▶ WHAT YOU NEED TO DO: Transcribe the listing lines starting at the one containing "I want to click" and ending at the one containing "is (479, 851).", with both ends included and the pictures left out.
[BEGIN DATA SHOWN]
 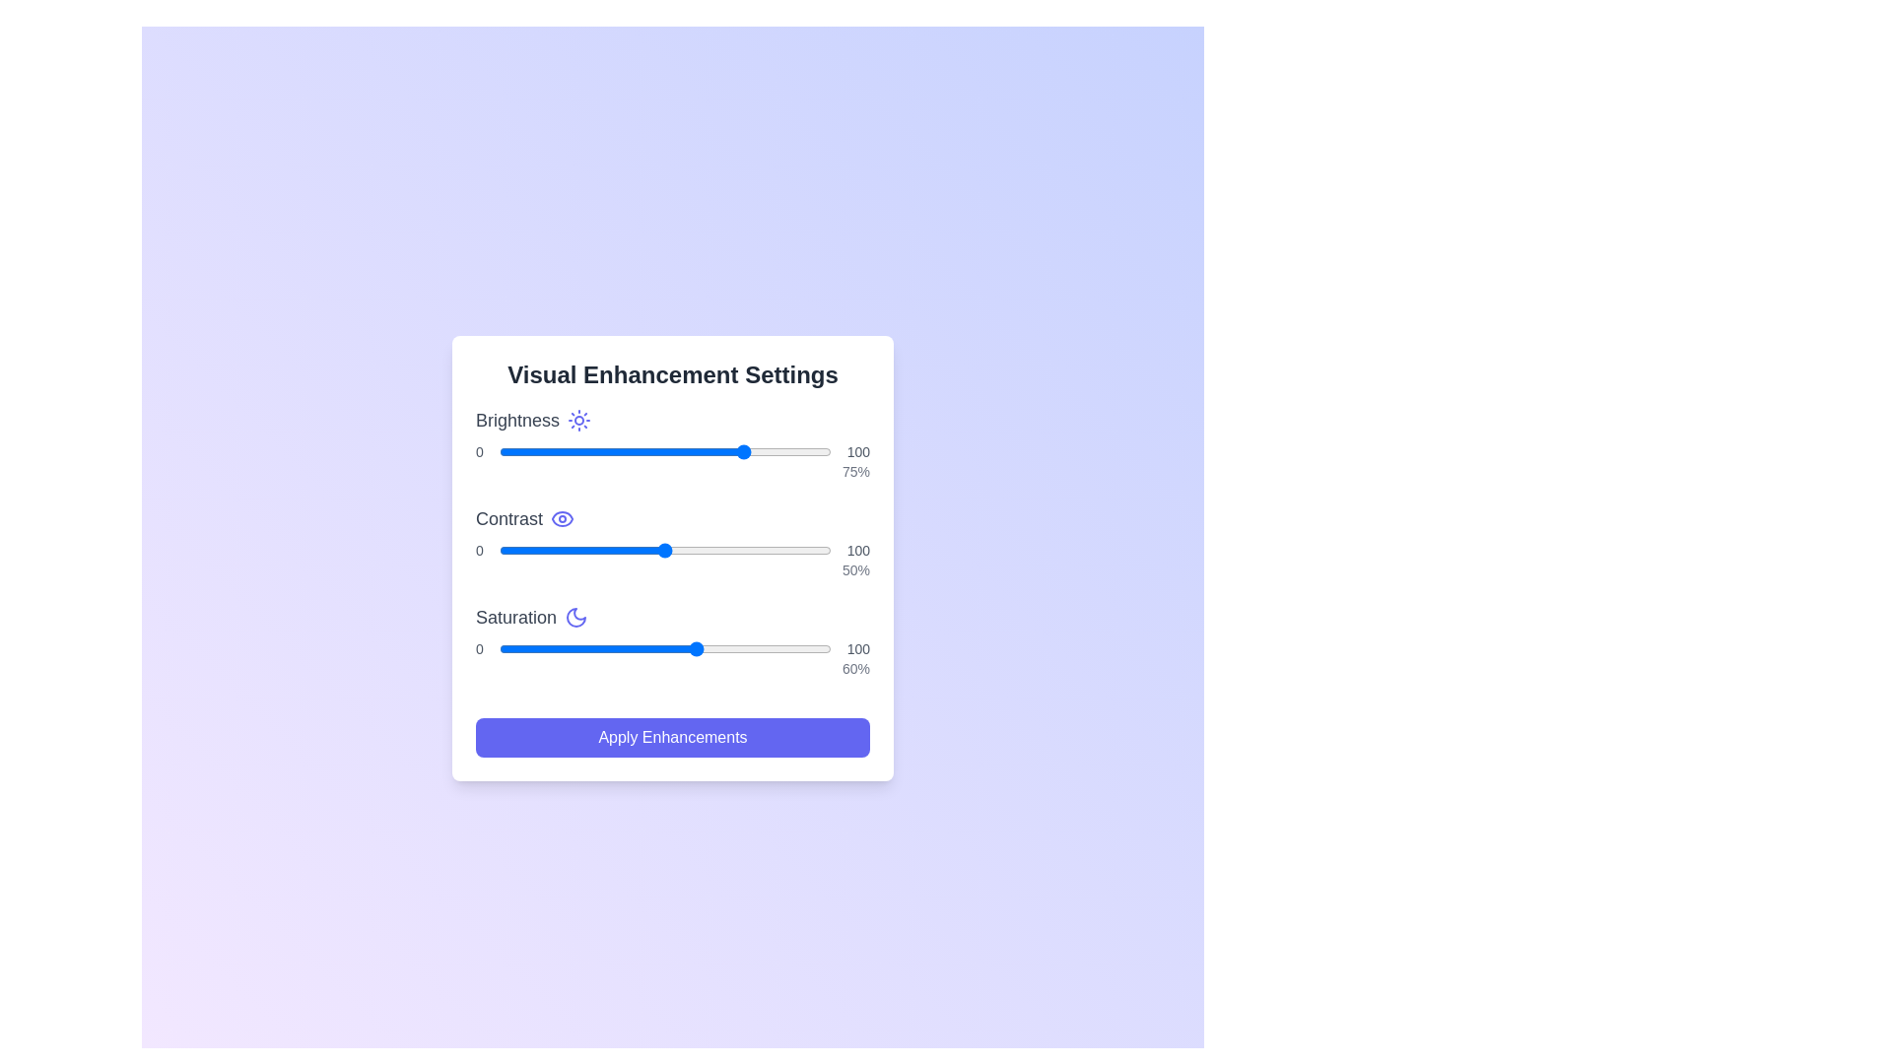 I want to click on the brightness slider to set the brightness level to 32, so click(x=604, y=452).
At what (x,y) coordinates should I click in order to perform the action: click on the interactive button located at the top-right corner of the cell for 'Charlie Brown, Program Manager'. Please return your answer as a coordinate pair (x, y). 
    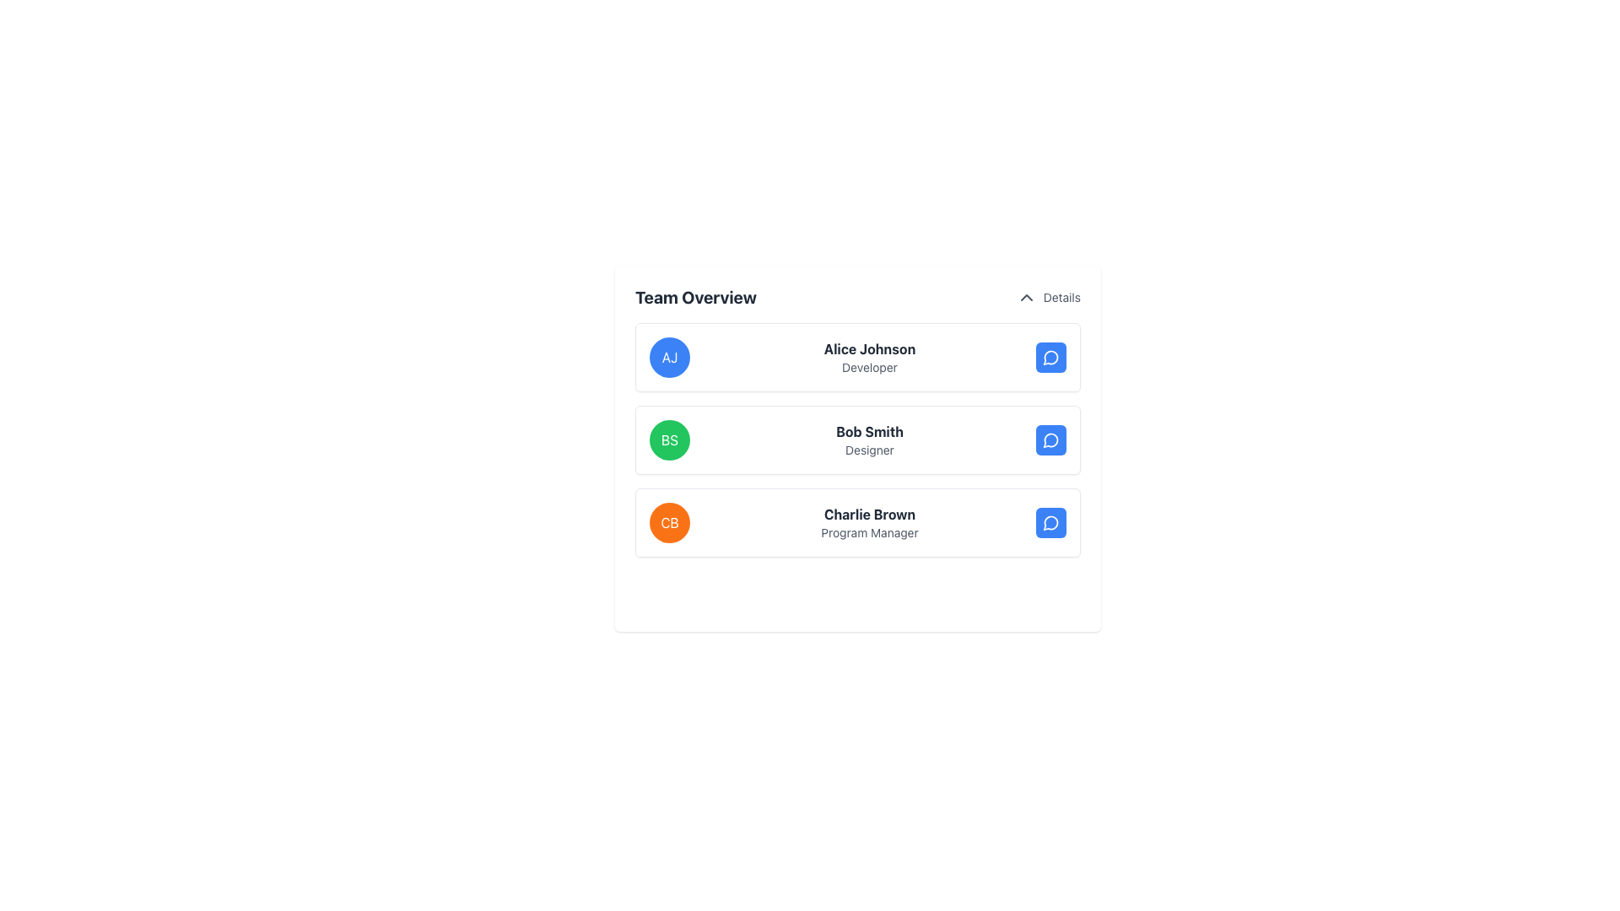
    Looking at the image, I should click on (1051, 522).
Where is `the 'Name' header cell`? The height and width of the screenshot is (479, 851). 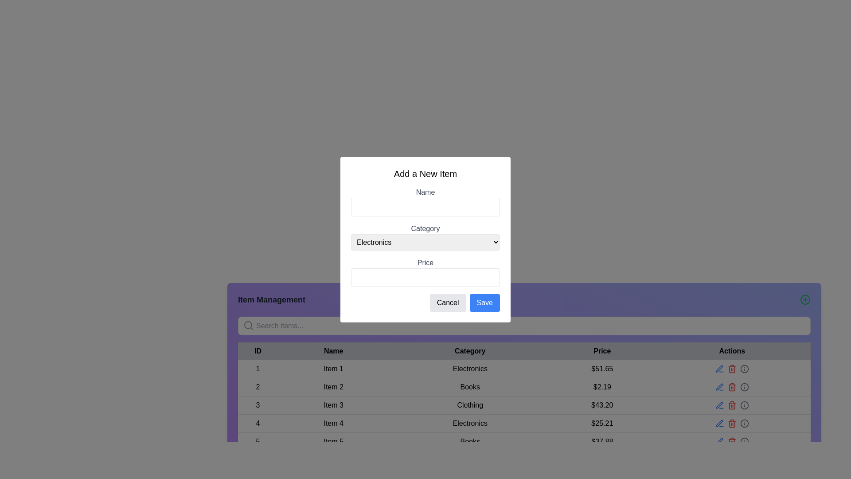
[END DATA SHOWN]
[BEGIN DATA SHOWN]
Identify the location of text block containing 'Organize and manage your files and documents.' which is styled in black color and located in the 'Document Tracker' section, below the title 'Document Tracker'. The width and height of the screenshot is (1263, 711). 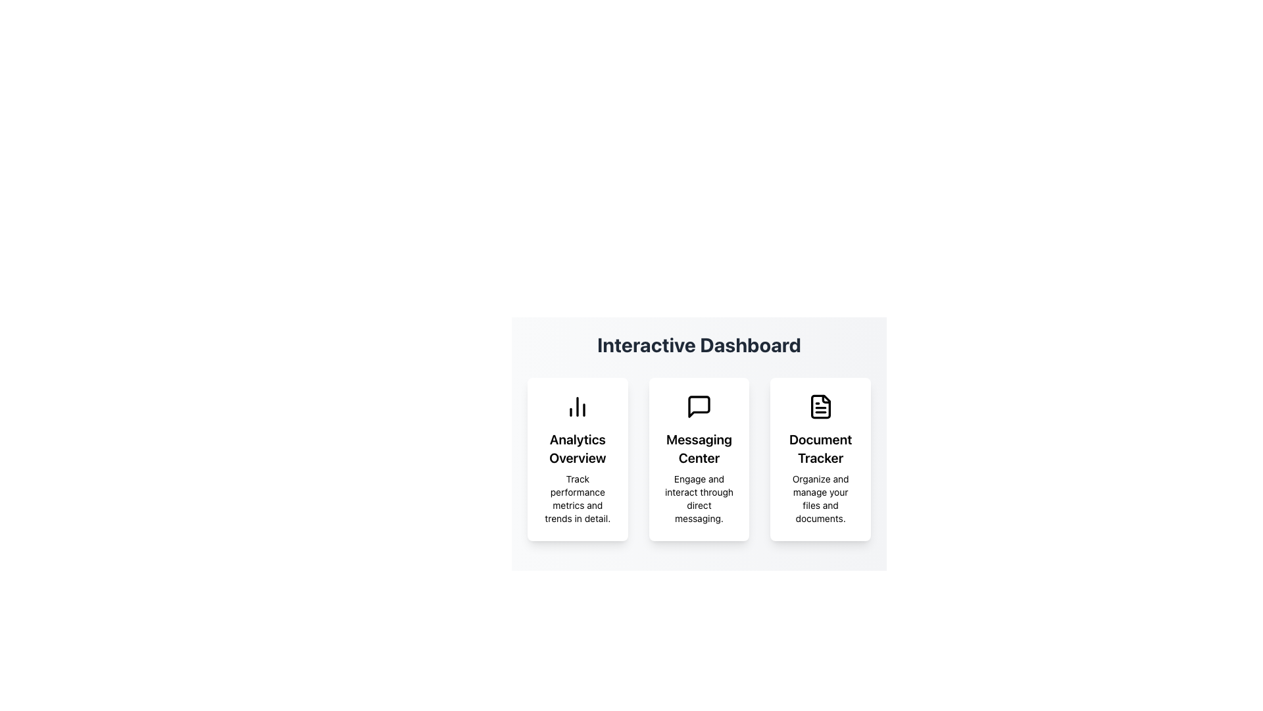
[END DATA SHOWN]
[BEGIN DATA SHOWN]
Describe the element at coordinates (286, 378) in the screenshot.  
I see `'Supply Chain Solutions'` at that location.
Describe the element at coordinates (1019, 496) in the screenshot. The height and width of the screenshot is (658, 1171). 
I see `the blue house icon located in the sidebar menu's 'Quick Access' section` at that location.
[END DATA SHOWN]
▶ EXPECTED ANSWER:
  I want to click on the brightness slider to set the brightness level to 32, so click(x=604, y=452).
At what (x,y) coordinates should I click in order to perform the action: click on the interactive button located at the top-right corner of the cell for 'Charlie Brown, Program Manager'. Please return your answer as a coordinate pair (x, y). 
    Looking at the image, I should click on (1051, 522).
Where is `the 'Name' header cell`? The height and width of the screenshot is (479, 851). 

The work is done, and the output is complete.